La fervente vita politica non si svolge soltanto nei palazzi del potere, gli stranieri rimangono impressionati ascoltando le conferenze che i vari partiti tengono nelle piazze delle città. Simili manifestazioni della libertà di pensiero sono praticamente sconosciute nel resto del pianeta.
Una buona parte del bilancio di Baka viene spesa per tenere in condizioni di massima efficienza la flotta, le loro navi spostano velocemente merci, persone ed idee su tutti i mari di Jadraw garantendo solidi basi per le attività commerciali all’interno del paese. I cantieri producano ogni anno un numero di velieri maggiore di quello di tutti gli altri tre regni messi insieme.
Ma Baka ha anche un lato oscuro, gli stranieri vengono disprezzati apertamente e non hanno diritti, la fiorente attività commerciale ha aumentato in maniera enorme la corruzione tra i politici e il parlamento a volte non è altro che uno strumento nelle mani del miglior offerente, molto spesso i commercianti tramano loschi piani per far fallire i loro concorrenti. I Rapimenti a sfondo politico sono all’ordine del giorno ed i regni confinanti non vedono certo di buon occhio le concessioni democratiche che Baka ha dato ai suoi cittadini.



Il regno di Sarum 

Sarum è sconvolto da violente lotte interne tra i vari gruppi di potere per accaparrarsi il controllo del regno.
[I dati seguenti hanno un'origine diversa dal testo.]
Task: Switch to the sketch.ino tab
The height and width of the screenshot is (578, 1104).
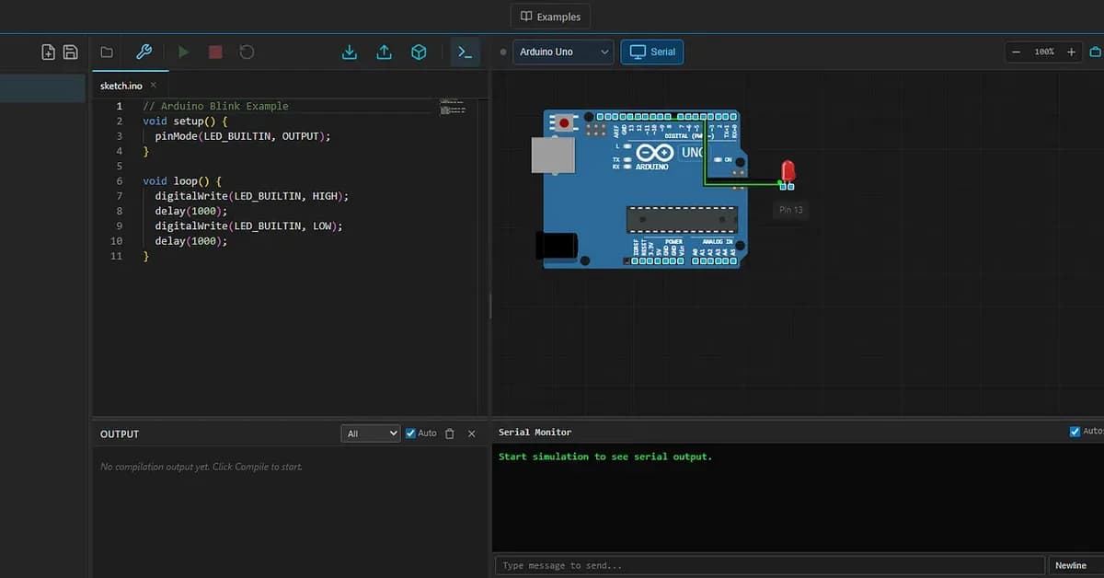Action: point(122,85)

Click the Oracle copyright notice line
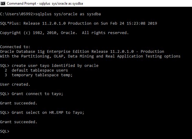click(64, 33)
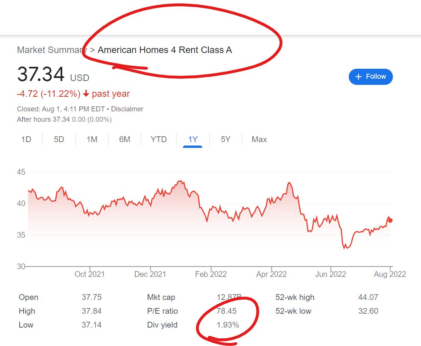Screen dimensions: 421x346
Task: Click the plus icon on Follow button
Action: point(359,76)
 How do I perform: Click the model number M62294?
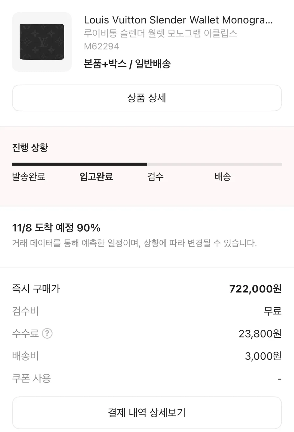[102, 47]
In molte città sono in corso autentiche guerre di quartiere per il predominio e laddove sembra regnare la calma, è perché le varie fazioni sono giunte ad un accordo traballante o un gruppo particolarmente potente ha eliminato tutti gli altri imponendo le loro leggi. Attentati, torbidi giochi politici, omicidi, rivolte costruite ad arte, alleanze che scoppiano e guerre senza dichiarazione, costituiscono la quotidianità in questo turbolento paese.
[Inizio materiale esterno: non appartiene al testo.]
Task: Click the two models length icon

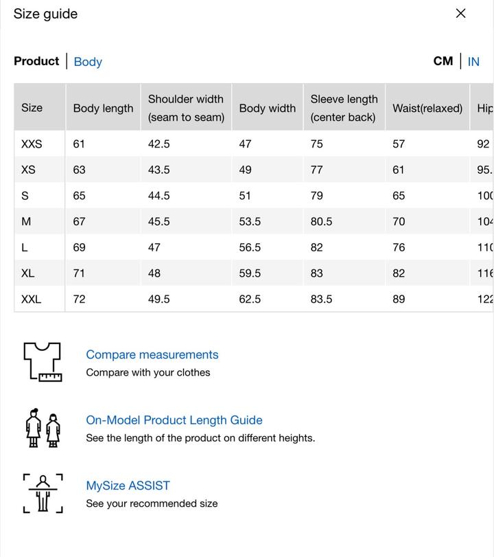Action: point(43,428)
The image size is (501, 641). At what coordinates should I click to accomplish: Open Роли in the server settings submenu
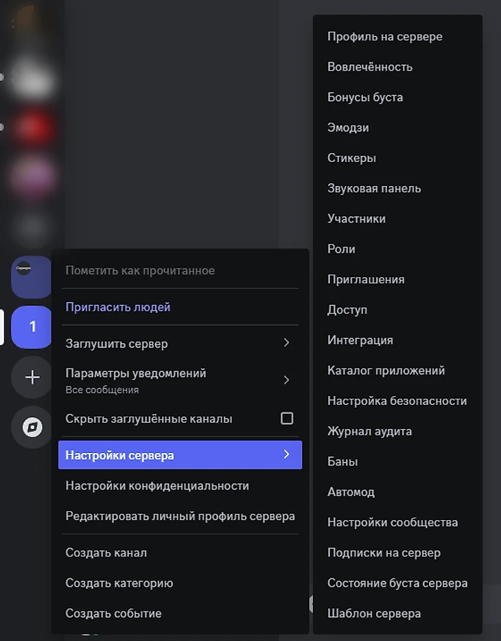coord(341,248)
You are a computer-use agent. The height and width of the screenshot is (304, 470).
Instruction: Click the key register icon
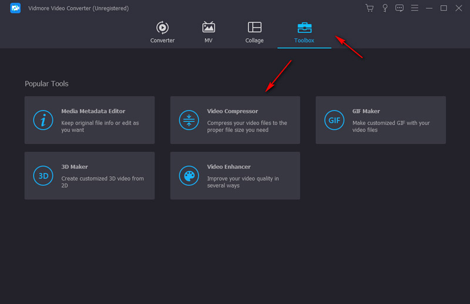(x=385, y=8)
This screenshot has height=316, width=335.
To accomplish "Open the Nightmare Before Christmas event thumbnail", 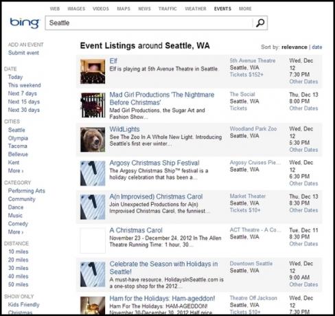I will click(x=93, y=105).
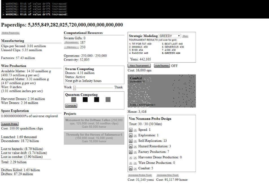
Task: Click Increase Max Trust
Action: click(x=167, y=175)
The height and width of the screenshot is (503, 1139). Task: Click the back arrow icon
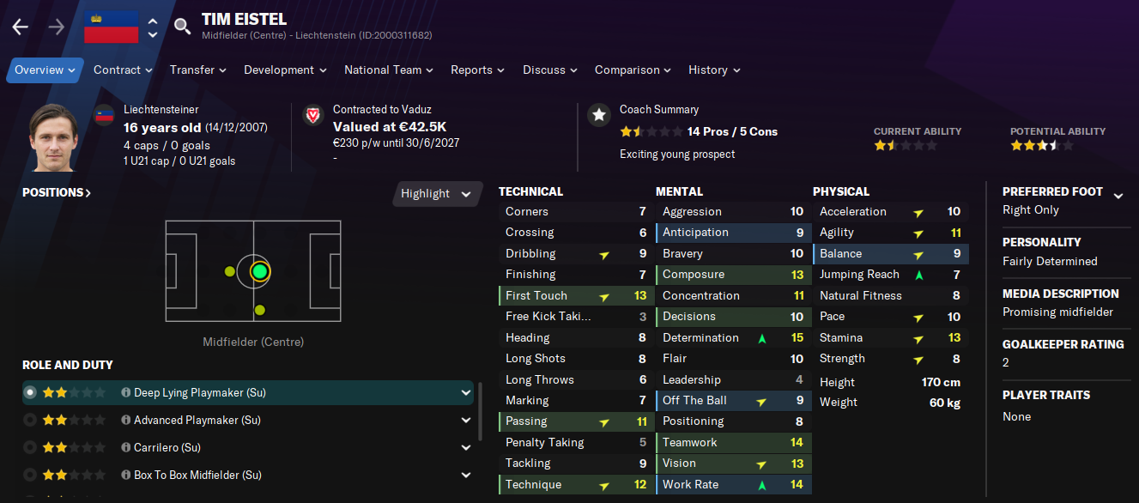click(20, 27)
Sebbene esista ancora un governo centrale, non ha praticamente controllo sulle vicende del regno e da molti anni il consiglio dei califfi viene disertato. La vita politica a Sarum è legata a due metalli: l’oro dei regnati corrotti e l’acciaio che trafigge quelli troppo zelanti.
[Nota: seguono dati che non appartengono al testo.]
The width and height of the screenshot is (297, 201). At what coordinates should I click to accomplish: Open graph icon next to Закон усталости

Qui gli artigli d’acciaio hanno trovato mercato perfetto per i loro servizi, talmente buono che qualcuno mormora che perfino questo gruppo mercenario stia tentando di arrivare al potere. I futuristi d’altro canto in questa situazione di caos imperante sembrano trovarsi a loro agio, offrendo il loro supporto ai centri di potere locale o semplicemente unendosi alla lotta per avere un pezzo della torta.
Ma mentre l’anarchia regna sovrana per le strade del reame, forse. c’è ancora una flebile speranza per i poveri Fellahin di Sarum. Il clero del signore delle fiamme si ricorda bene la terribile punizione che subì Nakith e temono che questo stato di caos possa di nuovo portare all’ira Arkam. Terrorizzati da un possibile ritorno del loro dio (che questa volta potrebbe decidere di abbattere la sua furia, non contro una singola citta’, ma addirittura contro tutto il suo regno) stanno cercando di riorganizzare il paese per porre termine alla sanguinosa guerra interna che ogni giorno lascia sempre più morte e disperazione.
Il popolo del nuovo sole è osteggiato non solo da tutti i gruppi che lottano per il potere, ma anche dalle truppe regolari di Sarum che gli danno la caccia, a causa delle loro attività sovversive. Ciò nonostante, lavorano alacremente cercando di difendere le povere vittime di questa guerra civile.